Furthermore, even if previous works about legal modelling of data protection rules provide interesting methods to translate them, we cannot rely entirely on these methods because the GDPR’s rules are highly nested and interconnected. Our approach is different from previous works: the syntax is new, mainly divided into actions and states (leading to a more formal semantics than what is proposed in [12] for instance; and organizing the rules, from the “top” one, reasoning on legal implications, to go “down” to the actions required in order to verify the legal rules. Finally, our approach brings a new element, the variable for the time of the action. Not only this allows us to consider whether an action takes place before or after another one but we can also consider durations and detect violations of time limitations.

Working on logs as a mean to secure compliance and accountability is not new [13]. In this paper, the authors discuss what information must be included in the logs: only essential information, but also contextual ones, as we also used. They also rise two challenges we met in our work: the ambiguity in the logs, when the log is not explicit enough; and the need for human verification in complement to the log analyzer. However, their formalism is further from the GDPR than ours and would require extensions to address the same data protection properties.

6 Conclusion

In conclusion, we built two concurrent models – one for the IT system and the other one for the GDPR – that are used by a compliance checker.

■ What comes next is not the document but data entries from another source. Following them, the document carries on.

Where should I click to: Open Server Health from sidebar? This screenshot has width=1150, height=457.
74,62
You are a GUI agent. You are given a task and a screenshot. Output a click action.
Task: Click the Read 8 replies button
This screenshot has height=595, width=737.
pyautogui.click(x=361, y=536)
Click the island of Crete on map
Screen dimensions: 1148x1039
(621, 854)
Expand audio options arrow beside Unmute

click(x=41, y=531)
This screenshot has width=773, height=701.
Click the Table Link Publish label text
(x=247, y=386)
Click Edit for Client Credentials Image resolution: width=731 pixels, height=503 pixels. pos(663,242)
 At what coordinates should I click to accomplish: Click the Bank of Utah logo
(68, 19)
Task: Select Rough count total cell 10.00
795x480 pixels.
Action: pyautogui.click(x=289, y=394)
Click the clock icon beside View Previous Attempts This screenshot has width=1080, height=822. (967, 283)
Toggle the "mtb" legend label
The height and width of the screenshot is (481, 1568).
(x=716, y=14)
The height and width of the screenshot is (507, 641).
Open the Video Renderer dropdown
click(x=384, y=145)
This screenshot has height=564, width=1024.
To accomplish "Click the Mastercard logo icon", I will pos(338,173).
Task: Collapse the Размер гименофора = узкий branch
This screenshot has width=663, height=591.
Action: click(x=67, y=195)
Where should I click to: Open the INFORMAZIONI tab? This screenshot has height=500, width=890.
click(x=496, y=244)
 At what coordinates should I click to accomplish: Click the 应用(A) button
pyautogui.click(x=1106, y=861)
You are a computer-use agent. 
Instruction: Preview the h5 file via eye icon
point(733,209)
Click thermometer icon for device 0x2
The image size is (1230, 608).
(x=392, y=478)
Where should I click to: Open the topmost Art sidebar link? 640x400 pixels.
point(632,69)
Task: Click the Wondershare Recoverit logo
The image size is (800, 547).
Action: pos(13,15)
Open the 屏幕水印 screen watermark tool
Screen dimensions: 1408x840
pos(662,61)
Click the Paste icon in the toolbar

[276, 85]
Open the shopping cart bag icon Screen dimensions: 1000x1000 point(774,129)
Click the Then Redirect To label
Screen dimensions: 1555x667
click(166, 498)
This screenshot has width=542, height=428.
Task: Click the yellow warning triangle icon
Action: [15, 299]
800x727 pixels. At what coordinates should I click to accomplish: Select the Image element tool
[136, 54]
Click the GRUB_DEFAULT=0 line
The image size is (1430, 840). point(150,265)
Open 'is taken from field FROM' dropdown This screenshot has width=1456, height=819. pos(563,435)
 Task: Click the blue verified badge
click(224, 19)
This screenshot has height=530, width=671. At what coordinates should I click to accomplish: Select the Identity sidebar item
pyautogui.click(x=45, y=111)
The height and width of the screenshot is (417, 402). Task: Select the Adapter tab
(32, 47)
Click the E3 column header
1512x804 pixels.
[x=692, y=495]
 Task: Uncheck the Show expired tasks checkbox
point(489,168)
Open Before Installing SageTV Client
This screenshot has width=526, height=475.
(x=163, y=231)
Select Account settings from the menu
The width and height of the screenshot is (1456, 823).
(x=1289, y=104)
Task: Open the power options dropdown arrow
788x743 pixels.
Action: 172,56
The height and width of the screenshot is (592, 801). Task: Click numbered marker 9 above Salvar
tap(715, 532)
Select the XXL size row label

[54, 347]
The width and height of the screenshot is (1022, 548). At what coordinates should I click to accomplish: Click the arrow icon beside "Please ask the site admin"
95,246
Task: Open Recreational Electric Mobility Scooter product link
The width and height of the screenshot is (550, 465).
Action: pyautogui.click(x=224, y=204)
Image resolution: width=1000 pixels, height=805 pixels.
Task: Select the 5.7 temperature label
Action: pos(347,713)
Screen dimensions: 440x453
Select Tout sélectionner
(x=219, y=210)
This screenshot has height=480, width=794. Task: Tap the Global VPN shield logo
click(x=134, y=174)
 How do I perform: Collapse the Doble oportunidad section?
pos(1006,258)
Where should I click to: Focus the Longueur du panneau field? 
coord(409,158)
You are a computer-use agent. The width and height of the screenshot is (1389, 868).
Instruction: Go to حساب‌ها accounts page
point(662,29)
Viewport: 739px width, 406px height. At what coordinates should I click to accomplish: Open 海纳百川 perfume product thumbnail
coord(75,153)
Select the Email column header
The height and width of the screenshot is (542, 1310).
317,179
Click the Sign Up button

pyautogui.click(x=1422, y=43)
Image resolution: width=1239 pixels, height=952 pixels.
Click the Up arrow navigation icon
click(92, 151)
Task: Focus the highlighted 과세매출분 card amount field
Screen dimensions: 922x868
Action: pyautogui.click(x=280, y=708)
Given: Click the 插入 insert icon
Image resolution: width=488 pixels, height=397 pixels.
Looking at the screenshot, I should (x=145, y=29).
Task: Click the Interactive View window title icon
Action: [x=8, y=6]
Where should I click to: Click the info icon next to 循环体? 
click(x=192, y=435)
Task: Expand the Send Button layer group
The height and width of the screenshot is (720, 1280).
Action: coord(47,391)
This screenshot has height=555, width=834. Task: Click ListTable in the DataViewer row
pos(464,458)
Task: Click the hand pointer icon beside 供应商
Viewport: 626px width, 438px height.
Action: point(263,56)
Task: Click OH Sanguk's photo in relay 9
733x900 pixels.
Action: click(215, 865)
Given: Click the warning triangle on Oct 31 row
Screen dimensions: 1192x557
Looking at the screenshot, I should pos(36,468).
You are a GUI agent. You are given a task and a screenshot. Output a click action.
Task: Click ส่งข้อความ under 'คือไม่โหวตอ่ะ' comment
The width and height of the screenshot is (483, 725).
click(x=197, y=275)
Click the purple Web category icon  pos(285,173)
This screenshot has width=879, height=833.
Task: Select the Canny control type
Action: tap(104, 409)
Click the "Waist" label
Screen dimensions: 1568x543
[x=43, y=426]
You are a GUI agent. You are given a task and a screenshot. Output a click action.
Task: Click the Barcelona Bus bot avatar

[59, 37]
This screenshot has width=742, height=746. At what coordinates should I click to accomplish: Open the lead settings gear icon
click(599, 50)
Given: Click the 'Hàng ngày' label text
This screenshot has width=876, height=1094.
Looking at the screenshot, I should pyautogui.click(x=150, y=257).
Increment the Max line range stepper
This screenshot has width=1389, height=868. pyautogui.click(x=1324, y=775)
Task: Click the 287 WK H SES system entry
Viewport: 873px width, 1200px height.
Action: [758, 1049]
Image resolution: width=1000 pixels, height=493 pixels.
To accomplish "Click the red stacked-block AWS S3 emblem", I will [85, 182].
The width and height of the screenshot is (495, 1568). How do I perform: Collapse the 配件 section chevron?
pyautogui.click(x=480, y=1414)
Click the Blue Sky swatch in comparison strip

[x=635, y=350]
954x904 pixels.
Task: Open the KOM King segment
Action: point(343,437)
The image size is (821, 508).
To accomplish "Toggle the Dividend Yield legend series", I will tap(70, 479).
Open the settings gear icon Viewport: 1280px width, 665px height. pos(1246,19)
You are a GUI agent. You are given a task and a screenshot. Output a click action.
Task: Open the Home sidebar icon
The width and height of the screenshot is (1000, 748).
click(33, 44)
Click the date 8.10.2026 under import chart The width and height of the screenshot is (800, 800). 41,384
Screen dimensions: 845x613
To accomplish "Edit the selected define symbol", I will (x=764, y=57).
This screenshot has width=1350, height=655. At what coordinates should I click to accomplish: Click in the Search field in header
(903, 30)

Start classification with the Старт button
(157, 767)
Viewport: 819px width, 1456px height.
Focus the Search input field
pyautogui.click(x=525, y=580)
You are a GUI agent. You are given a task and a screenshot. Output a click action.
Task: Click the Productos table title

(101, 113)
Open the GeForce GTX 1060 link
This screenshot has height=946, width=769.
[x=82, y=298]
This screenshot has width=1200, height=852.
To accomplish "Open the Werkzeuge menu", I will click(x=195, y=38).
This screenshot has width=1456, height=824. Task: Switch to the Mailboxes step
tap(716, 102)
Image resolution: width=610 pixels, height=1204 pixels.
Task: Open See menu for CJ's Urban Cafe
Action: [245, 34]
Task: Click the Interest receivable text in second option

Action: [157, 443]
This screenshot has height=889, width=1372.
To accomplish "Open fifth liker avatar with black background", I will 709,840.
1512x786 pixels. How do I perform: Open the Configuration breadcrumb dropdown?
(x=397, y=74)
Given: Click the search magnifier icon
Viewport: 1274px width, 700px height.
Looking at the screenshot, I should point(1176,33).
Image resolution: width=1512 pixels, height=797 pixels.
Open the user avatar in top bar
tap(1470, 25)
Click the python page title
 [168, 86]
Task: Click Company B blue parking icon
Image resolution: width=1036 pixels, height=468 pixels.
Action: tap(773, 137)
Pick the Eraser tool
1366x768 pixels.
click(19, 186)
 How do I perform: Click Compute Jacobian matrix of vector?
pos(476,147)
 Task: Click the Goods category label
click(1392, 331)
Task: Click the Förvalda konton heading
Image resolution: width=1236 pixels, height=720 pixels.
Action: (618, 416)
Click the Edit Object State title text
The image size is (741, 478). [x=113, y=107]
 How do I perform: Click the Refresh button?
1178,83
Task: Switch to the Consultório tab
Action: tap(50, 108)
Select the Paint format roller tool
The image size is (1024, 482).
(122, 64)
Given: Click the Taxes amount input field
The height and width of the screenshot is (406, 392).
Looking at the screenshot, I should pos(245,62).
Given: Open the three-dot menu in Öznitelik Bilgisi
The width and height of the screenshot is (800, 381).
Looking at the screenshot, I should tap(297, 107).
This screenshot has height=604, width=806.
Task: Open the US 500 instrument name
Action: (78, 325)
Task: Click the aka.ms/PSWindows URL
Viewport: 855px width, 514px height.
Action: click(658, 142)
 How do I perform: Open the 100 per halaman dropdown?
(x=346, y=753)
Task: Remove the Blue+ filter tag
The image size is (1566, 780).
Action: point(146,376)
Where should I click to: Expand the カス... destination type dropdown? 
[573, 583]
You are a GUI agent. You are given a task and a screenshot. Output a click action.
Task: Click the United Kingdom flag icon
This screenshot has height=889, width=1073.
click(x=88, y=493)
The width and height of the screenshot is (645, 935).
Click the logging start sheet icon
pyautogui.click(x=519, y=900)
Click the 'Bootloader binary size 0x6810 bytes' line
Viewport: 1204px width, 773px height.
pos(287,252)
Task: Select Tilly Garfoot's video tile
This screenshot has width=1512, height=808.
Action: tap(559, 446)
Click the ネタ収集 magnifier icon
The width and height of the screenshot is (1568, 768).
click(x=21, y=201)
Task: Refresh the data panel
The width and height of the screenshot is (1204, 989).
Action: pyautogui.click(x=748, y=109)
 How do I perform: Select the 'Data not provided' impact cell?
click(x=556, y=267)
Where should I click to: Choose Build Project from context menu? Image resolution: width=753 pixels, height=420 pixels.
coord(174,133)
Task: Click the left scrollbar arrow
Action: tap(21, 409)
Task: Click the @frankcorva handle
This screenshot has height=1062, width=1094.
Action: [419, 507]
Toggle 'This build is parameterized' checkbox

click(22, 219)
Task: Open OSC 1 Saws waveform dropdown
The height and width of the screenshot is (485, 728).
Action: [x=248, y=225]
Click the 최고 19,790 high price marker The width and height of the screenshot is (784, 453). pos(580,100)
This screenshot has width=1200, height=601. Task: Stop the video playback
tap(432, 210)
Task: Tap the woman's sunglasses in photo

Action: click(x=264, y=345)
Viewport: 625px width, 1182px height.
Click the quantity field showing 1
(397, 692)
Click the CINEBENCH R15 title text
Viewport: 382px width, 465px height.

This checker is able to provide an answer about which compliance aspects may not be properly covered by the data controller by relying on a log which records all actions having occurred in the IT system. The checker will thus raise flags for points which are to be checked by a DPO. These alerts may be false alerts because of a lack of contextual information, which can then be added by the DPO, or because of actual violations, for which the DPO can proceed to a remedy, helped by the compliance checker showing which requirement is not met (i.e., which action was expected in the log and not found). A prototype of the core principles of these models has been implemented. Future work will consist in evaluating, improving our contribution, and implementing it through a bigger scale proof of concept.

The requirements that we stated above, both legal and technical, brought us to provide an extensible architecture that organizes how the rules from the GDPR model can be operationalized through an interface between technique-oriented levels (modelled as state machines) and legal-oriented levels (modelled as property definitions). These models are then used by a deontic-based compliance checker to reason about possible violations.

Nevertheless, we faced limitations, both legal and technical. The main legal difficulty concerns the elusive notions that the GDPR states inviting us to rely on soft law. Then, the heart of the technical difficulties lies at the articulation of rules and exceptions, that can lead to long sets of rules, especially when some of them might have to be repeated to several places because of cross-references. Better handling of this could have been possible at the cost of more elaborate logic patterns and of more distance from the GDPR structure.

We plan to extend this work by developing more properties taking benefit of the time indication embedded in the actions (for instance by handling obligations concerning notifications in case of a breach). In addition, we also plan to implement a way to prioritize violations in order to help a DPO to take the best action possible. The prioritization strategy should be parametrizable, depending on the wish of the DPO. This could be, for instance, based on a list of principles which have been deemed to be of particular importance at corporate level, for a given sector, or based on the output of a data protection impact analysis.